[Exercise directions] Return every line of the data exactly as it stands.

Source records
# # # # #
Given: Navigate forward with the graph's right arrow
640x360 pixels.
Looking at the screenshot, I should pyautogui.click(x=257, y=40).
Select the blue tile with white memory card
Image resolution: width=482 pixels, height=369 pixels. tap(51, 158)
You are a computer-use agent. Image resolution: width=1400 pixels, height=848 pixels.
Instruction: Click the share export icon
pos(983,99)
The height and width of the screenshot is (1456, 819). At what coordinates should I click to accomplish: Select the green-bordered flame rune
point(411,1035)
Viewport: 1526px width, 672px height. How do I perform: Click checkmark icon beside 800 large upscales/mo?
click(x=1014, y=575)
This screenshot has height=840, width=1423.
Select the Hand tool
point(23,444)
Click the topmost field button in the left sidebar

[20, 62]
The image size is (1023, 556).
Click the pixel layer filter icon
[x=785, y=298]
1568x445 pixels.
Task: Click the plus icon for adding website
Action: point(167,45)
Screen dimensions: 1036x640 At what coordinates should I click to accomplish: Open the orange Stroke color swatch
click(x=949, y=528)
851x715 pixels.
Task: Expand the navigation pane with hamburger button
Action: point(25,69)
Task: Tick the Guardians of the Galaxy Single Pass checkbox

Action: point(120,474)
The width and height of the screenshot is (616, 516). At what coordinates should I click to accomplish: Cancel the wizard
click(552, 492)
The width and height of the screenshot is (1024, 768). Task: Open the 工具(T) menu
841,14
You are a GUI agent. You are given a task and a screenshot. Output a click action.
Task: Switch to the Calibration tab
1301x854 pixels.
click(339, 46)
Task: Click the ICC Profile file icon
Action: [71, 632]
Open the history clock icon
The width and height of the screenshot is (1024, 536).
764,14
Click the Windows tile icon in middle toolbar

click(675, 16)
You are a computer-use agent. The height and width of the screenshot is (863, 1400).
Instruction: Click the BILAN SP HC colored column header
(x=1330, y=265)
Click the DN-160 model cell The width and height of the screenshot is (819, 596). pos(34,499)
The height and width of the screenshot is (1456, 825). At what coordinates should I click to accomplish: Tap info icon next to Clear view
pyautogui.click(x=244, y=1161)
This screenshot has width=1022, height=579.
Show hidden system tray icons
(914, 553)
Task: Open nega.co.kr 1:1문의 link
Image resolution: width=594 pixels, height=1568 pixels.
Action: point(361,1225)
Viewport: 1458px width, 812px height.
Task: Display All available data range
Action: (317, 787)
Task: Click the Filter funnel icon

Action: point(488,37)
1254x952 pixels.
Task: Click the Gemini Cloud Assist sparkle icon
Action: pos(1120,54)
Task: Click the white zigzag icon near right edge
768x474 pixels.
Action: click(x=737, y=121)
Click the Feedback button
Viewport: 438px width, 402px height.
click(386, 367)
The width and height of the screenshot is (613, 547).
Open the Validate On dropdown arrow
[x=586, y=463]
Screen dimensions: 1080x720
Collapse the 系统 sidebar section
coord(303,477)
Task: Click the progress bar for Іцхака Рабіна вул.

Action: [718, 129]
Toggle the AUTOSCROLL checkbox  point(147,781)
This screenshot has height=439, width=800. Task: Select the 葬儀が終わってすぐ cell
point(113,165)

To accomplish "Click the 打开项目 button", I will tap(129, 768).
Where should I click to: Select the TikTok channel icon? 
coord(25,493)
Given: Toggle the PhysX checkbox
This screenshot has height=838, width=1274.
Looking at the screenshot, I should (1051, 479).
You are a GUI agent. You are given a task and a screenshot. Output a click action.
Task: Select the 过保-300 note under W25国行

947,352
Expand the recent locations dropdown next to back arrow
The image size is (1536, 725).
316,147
# # # # #
[Output for this task]
Given: Navigate forward with the graph's right arrow
640x360 pixels.
Looking at the screenshot, I should pyautogui.click(x=257, y=40).
Select the blue tile with white memory card
Image resolution: width=482 pixels, height=369 pixels. tap(51, 158)
You are a computer-use agent. Image resolution: width=1400 pixels, height=848 pixels.
Instruction: Click the share export icon
pos(983,99)
The height and width of the screenshot is (1456, 819). At what coordinates should I click to accomplish: Select the green-bordered flame rune
point(411,1035)
Viewport: 1526px width, 672px height. How do I perform: Click checkmark icon beside 800 large upscales/mo?
click(x=1014, y=575)
This screenshot has height=840, width=1423.
Select the Hand tool
point(23,444)
Click the topmost field button in the left sidebar

[20, 62]
The image size is (1023, 556).
Click the pixel layer filter icon
[x=785, y=298]
1568x445 pixels.
Task: Click the plus icon for adding website
Action: point(167,45)
Screen dimensions: 1036x640 At what coordinates should I click to accomplish: Open the orange Stroke color swatch
click(x=949, y=528)
851x715 pixels.
Task: Expand the navigation pane with hamburger button
Action: point(25,69)
Task: Tick the Guardians of the Galaxy Single Pass checkbox

Action: point(120,474)
The width and height of the screenshot is (616, 516). At what coordinates should I click to accomplish: Cancel the wizard
click(552, 492)
The width and height of the screenshot is (1024, 768). Task: Open the 工具(T) menu
841,14
You are a GUI agent. You are given a task and a screenshot. Output a click action.
Task: Switch to the Calibration tab
1301x854 pixels.
click(339, 46)
Task: Click the ICC Profile file icon
Action: [71, 632]
Open the history clock icon
The width and height of the screenshot is (1024, 536).
764,14
Click the Windows tile icon in middle toolbar

click(675, 16)
You are a computer-use agent. The height and width of the screenshot is (863, 1400).
Instruction: Click the BILAN SP HC colored column header
(x=1330, y=265)
Click the DN-160 model cell The width and height of the screenshot is (819, 596). pos(34,499)
The height and width of the screenshot is (1456, 825). At what coordinates should I click to accomplish: Tap info icon next to Clear view
pyautogui.click(x=244, y=1161)
This screenshot has width=1022, height=579.
Show hidden system tray icons
(914, 553)
Task: Open nega.co.kr 1:1문의 link
Image resolution: width=594 pixels, height=1568 pixels.
Action: point(361,1225)
Viewport: 1458px width, 812px height.
Task: Display All available data range
Action: (317, 787)
Task: Click the Filter funnel icon

Action: point(488,37)
1254x952 pixels.
Task: Click the Gemini Cloud Assist sparkle icon
Action: pos(1120,54)
Task: Click the white zigzag icon near right edge
768x474 pixels.
Action: click(x=737, y=121)
Click the Feedback button
Viewport: 438px width, 402px height.
click(386, 367)
The width and height of the screenshot is (613, 547).
Open the Validate On dropdown arrow
[x=586, y=463]
Screen dimensions: 1080x720
Collapse the 系统 sidebar section
coord(303,477)
Task: Click the progress bar for Іцхака Рабіна вул.

Action: [718, 129]
Toggle the AUTOSCROLL checkbox  point(147,781)
This screenshot has height=439, width=800. Task: Select the 葬儀が終わってすぐ cell
point(113,165)

To accomplish "Click the 打开项目 button", I will tap(129, 768).
Where should I click to: Select the TikTok channel icon? 
coord(25,493)
Given: Toggle the PhysX checkbox
This screenshot has height=838, width=1274.
Looking at the screenshot, I should (1051, 479).
You are a GUI agent. You are given a task and a screenshot. Output a click action.
Task: Select the 过保-300 note under W25国行

947,352
Expand the recent locations dropdown next to back arrow
The image size is (1536, 725).
316,147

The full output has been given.